We explain how we model memory traffic in Chapter 4. We discuss the assumptions made in the model and the accuracy and performance tradeoffs that result. The chapter also contains details of the theoretical framework for the model, discussion of its implementation and analysis of the model's accuracy, strengths and weaknesses.

Chapter 5 describes how memory predictions are converted into runtime predictions. It covers the method used to perform this translation and the accuracy of these predictions. Included is a theoretical framework and implementation details. We also explain a procedure to automatically determine hardware characteristics of a machine relevant to memory and runtime prediction.

We expand our memory traffic runtime predictions to shared memory parallel machines in Chapter 6. Included in this expansion are runtime predictions for routines on parallel machines. Included in this chapter are assumptions made about parallel machines, differences between modeling serial and parallel machines and validation of the model's accuracy.

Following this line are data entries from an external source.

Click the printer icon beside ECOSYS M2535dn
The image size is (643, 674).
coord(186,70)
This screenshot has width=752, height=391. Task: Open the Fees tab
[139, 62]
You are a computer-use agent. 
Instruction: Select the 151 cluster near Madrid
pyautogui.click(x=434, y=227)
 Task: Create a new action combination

In Chapter 7 we describe how the model and runtime prediction function are integrated and used within the BTO compiler system. We show how and by how much the model reduces the
amount of time required to find an efficient kernel.
Finally, Chapter 8 includes conclusions, and Chapter 9 presents areas for future work.

## Chapter 2

## Background

To achieve good performance, programmers of linear algebra software must account for the underlying hardware on which their programs are run [49,106]. Tuning of routines for the target architecture is important because the speed differential between naive and tuned algorithms is often significant $[5,6,100,106]$ due to the naive algorithm's inefficient use of the computer's hardware [101]. Memory models [41,47] and automated tuning programs [13,42,98,105] aid in the creation of efficient programs. As computer architectures continue to improve and become increasingly complex, new models and tuning techniques are to needed aid the implementation of high performing routines on modern hardware [31].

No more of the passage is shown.